By Maureen Legg, Account Executive
Companies often think that their big fancy brochure is the cat’s meow, but it turns out to be a dog and they have to eat crow. It’s the straw that breaks the camel’s back and the board wants to throw the marketing manager to the lions.
That guy’s goose is cooked so he decides to talk turkey. It’s a dog-eat-dog world, he says, and because the company had nothing meaningful to say the brochure ended up being an old dog that couldn’t do new tricks. You might think he’s jumping on his high horse, but really he’s taking the bull by the horns and should get the lion’s share of kudos for recognizing a white elephant when he sees one…
Before you go cuckoo managing your menagerie of marketing collateral, what can you do to avoid getting saddled with a white elephant? Well, for starters you can make sure you are writing good copy.
You might think I’m playing possum with the use of the term “good,” which is vague and subjective. So before your feathers get ruffled and you decide this blog post is for the birds, let me go whole hog and define “good copy” as “copy that gets your attention.”
Now, how do you get someone’s attention?
Well, you might amuse them with some word play (clearly, one of my favorite approaches). Much like this British headline did to herald the coming of our client’s film to the U.K.

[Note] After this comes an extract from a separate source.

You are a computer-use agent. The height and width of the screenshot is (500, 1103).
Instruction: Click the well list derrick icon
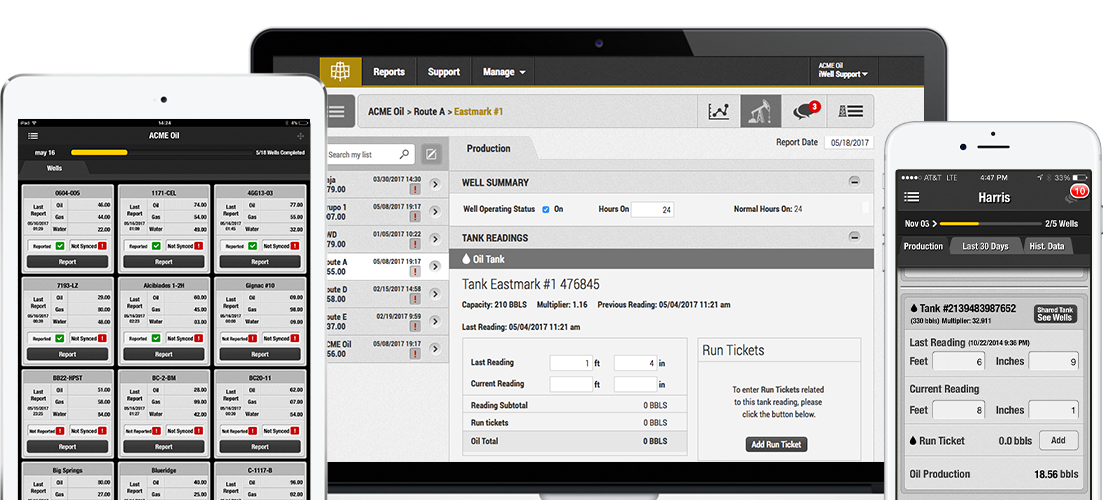tap(852, 111)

Star Trek set to stun at SCI-FI-LONDON
Not taking your business too seriously can create staying power among your readers who appreciate a good pun and some pithy wit.
But more importantly, good copy does not subscribe to the “if we write it, they will come” theory. If you’ve got nothing to say, then all the copy in the world can’t make that interesting. But if you’ve got something say, then dare to be different about how you say it.
Good copy also answers the question, “Why should I care?” It’s not just about telling the reader what they don’t know — it’s giving them a reason to want to know more. That requires getting inside the mind of your intended reader and finding their hot button. What you think is interesting about your company is not necessarily what will resonate with your audience.
Copy also has the power to differentiate you from the crowd … if you let it. If you’re reluctant to make stand-out statements about your business, copy can only do so much to make an impression.
And there’s really no substitute for knowing what you’re talking about. Investing time to share information and knowledge with your public relations agency enables them to inventory your assets, create a branding strategy and develop powerful messaging to tell your story.
Of course, there’s also the important relationship between design and copy, but that’s a horse of a different color and fodder for a future post.
Did I get your attention … or did I just get your goat?